• [WHAT TO PRODUCE] Filter the entries below, keeping only lines with "agent".

*** PROVIDED RECORDS Section Begins ***

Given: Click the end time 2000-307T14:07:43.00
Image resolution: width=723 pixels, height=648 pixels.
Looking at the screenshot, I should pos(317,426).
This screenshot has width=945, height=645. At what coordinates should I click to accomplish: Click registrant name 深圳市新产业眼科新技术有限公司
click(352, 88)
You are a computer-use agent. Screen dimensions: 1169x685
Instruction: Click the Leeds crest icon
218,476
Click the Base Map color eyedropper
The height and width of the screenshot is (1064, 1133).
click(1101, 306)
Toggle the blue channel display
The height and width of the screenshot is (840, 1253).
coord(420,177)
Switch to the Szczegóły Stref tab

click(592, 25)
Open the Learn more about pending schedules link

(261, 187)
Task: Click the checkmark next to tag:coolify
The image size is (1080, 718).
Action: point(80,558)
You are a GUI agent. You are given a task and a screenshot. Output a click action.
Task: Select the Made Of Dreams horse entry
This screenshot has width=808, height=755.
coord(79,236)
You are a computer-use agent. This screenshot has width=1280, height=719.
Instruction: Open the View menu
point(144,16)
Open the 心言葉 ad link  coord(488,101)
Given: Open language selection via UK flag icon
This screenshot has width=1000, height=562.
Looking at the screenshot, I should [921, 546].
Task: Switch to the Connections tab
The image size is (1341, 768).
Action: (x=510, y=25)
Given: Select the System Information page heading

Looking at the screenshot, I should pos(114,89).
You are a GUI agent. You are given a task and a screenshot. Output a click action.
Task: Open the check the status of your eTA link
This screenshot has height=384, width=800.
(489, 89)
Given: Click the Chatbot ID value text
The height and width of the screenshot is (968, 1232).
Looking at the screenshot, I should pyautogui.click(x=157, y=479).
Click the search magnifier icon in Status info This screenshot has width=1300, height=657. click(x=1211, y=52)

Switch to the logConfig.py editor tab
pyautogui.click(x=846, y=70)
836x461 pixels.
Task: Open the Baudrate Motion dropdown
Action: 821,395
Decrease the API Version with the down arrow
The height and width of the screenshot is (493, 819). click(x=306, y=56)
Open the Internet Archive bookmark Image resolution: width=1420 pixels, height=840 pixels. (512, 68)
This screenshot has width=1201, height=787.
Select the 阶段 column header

*** PROVIDED RECORDS Section Ends ***

• [EXERCISE OUTPUT]
You are a computer-use agent. Screen dimensions: 1169x685
You are a GUI agent. You are given a task and a screenshot. Output a click action.
You are a computer-use agent. This screenshot has width=1280, height=719.
You are a GUI agent. You are given a task and a screenshot. Output a click action.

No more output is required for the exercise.